Returns 1 if the (decimal) character code is legal UTF-8.

is_utf8(text,err_hash_ref)

Returns 1 if all of the characters of $text are legal UTF-8 Else, returns 0 and sets an error message specifying the location (1..) of the first illegal character code If you wish to obtain the position and offending code, pass a hash ref ($err_hash_ref). The info is in $err_hash_ref->{pos} and $err_hash_ref->{code}.

guess(text,doc_type,doc_sub_type)

Guess the encoding of a document given a guess for its type (and subtype).

guess_and_convert(text,doc_type,doc_sub_type,target_encoding)

Tries to first guess the encoding of the document given a guess at its type and subtype, and then tries to convert it to $target_encoding.

convert(text,source_encoding,target_encoding)

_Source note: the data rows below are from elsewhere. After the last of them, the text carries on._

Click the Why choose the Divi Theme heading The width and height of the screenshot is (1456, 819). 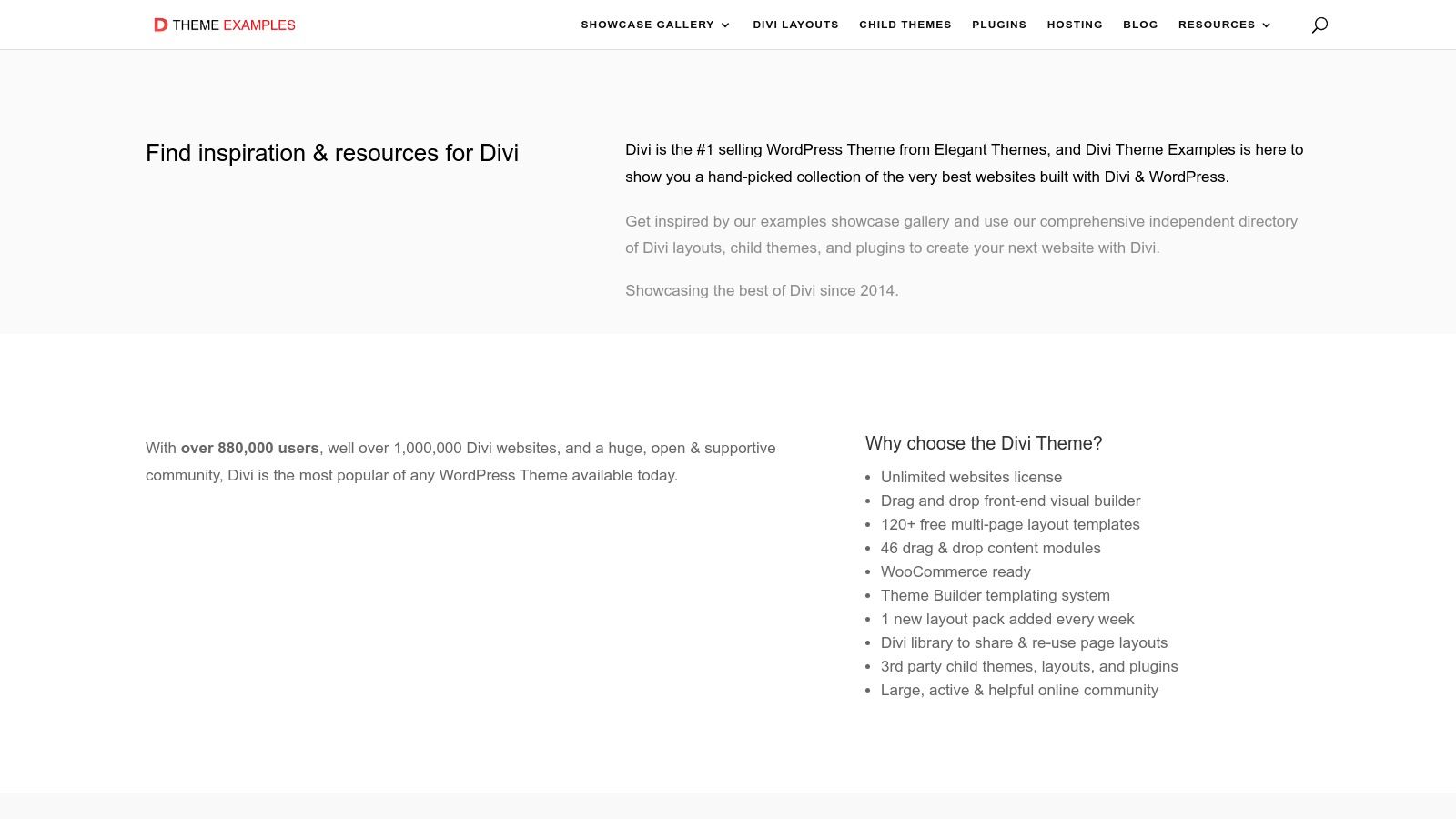[984, 443]
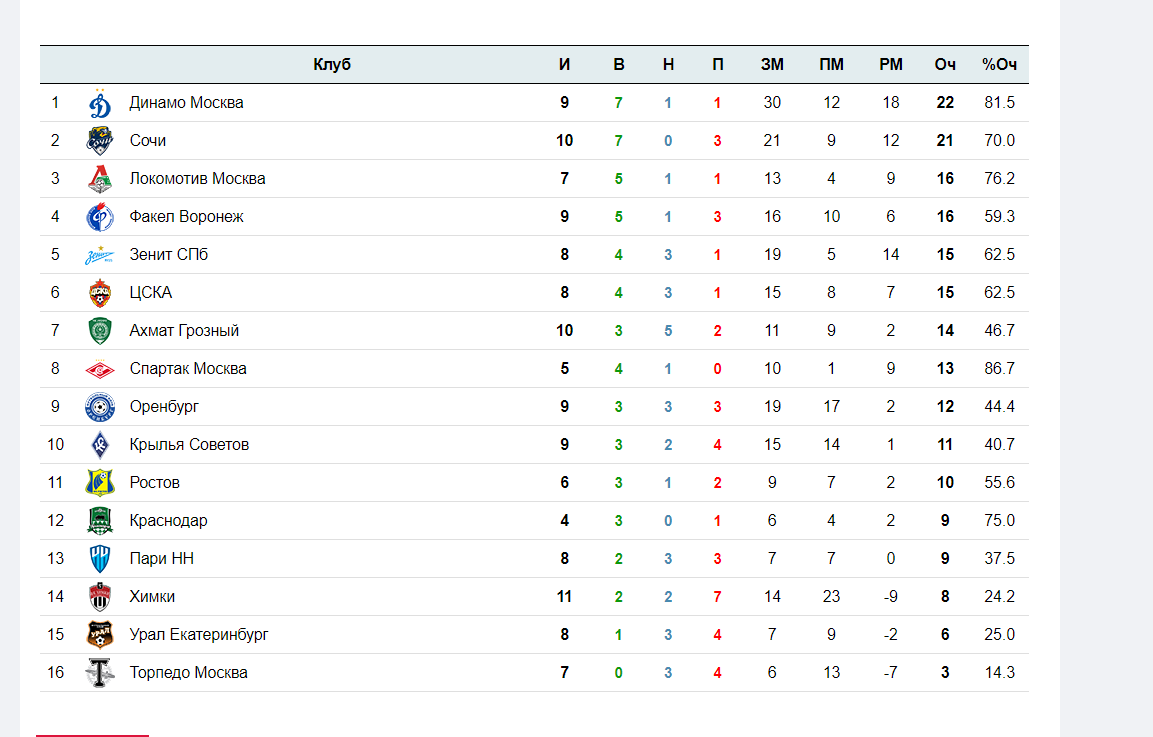This screenshot has height=737, width=1153.
Task: Click the Клуб column header
Action: (332, 65)
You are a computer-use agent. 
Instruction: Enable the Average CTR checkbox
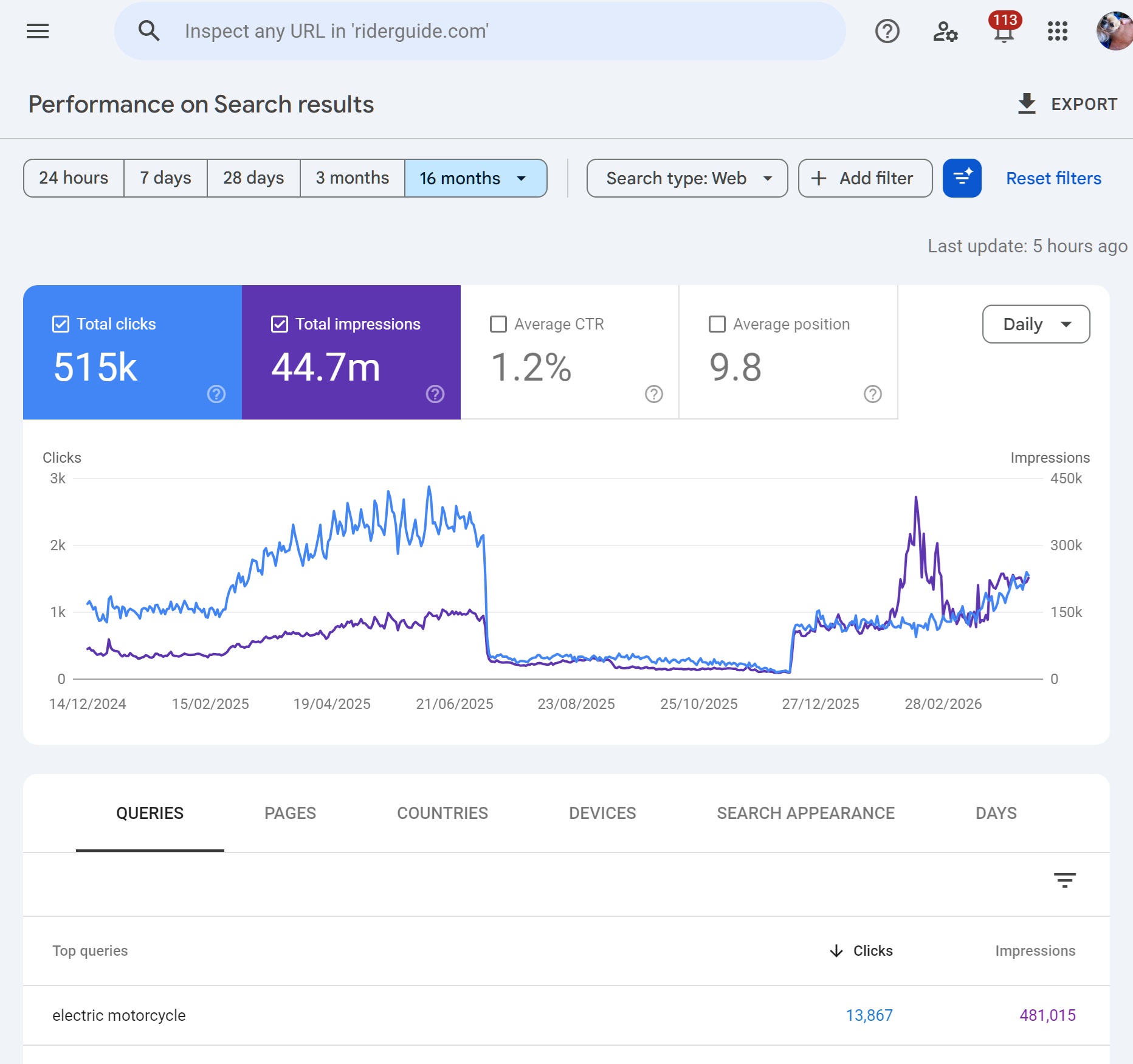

Tries to convert $text from $source_encoding to $target_encoding.

guess_typo_fixes($typo)

Returns a set of guesses for the meant encoding in a case of an encoding name containing typos.

errmsg()

Returns a stack of error messages, if any. Empty string otherwise.

SEE ALSO

Alvis::Document::Type

AUTHOR

Kimmo Valtonen, <kimmo.valtonen@hiit.fi>

COPYRIGHT AND LICENSE

Copyright (C) 2006 by Kimmo Valtonen

This library is free software; you can redistribute it and/or modify it under the same terms as Perl itself, either Perl version 5.8.4 or, at your option, any later version of Perl 5 you may have available.